Le istanze di scarcerazione per “rischio Covid” aumentano di giorno in giorno. L’edizione odierna di Repubblica parla di oltre 100 richieste che stanno arrivando dai mafiosi per scontare la pena ai domiciliari per motivi di salute. Il nome più rilevante nella lista di chi ha fatto domanda è al momento quello di Gaetano Riina, il fratello del capo dei capi di Cosa Nostra, che è detenuto a Torino.

“Ha 87 anni ed è gravemente ammalato”, dice uno dei suoi legali, l’avvocato Pietro Riggi. “Nella nostra istanza scriviamo che nel carcere di Torino ci sono 60 detenuti risultati positivi al Coronavirus, una situazione davvero pericolosa per un anziano che ha un solo rene, che ha già rischiato la vita con più infarti e un enfisema polmonare.”
Riina deve scontare ancora due anni, l’ultima condanna è stata emessa dal tribunale di Napoli per il reato di concorrenza illecita, nell’ambito di una indagine sul controllo del trasporto ortofrutticolo.
“Se i Tribunali di sorveglianza ritengono che un capomafia ultrasettantenne abbia patologie non compatibili con la detenzione e non sia più pericoloso, nessuna obiezione alla concessione dei domiciliari.
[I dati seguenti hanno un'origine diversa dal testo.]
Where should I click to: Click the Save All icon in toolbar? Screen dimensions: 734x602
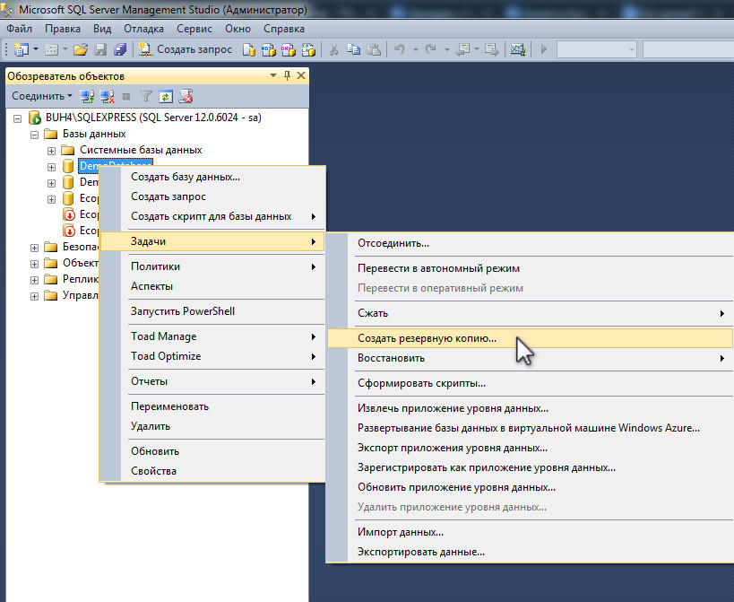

Ma non prendiamo a pretesto il Covid, per favore! Ad epidemia in fase discendente e trovandosi in condizioni di necessario isolamento al 41 bis, sarebbe ipocrita giustificare le scarcerazioni con i rischi legati al corona virus.” 

Lo afferma Claudio Fava, presidente della Commissione Regionale Antimafia siciliana, secondo il quale inoltre “sarebbe offensivo per le migliaia di anziani morti per le condizioni di promiscuità sociale e sanitaria in cui si sono trovati.”

“Se volete scarcerare Bagarella e Santapaola – conclude Fava – fatelo assumendovi la responsabilità di trovare una valida e legittima giustificazione. Che non può essere, a quattro mesi dall’inizio della pandemia, il rischio del contagio, mentre migliaia di detenuti in
attesa di giudizio o con pene lievi restano esposti, loro si, al rischio contagio nelle fatiscenti carceri italiane”.

Un centinaio le istanze di boss sciliani, altrettante quelle presentate da appartenenti a Camorra e ‘Ndrangheta. Attualmente sono 376 i mafiosi e i trafficanti di droga che hanno lasciato il carcere per motivi di salute legati all’emergenza Covid.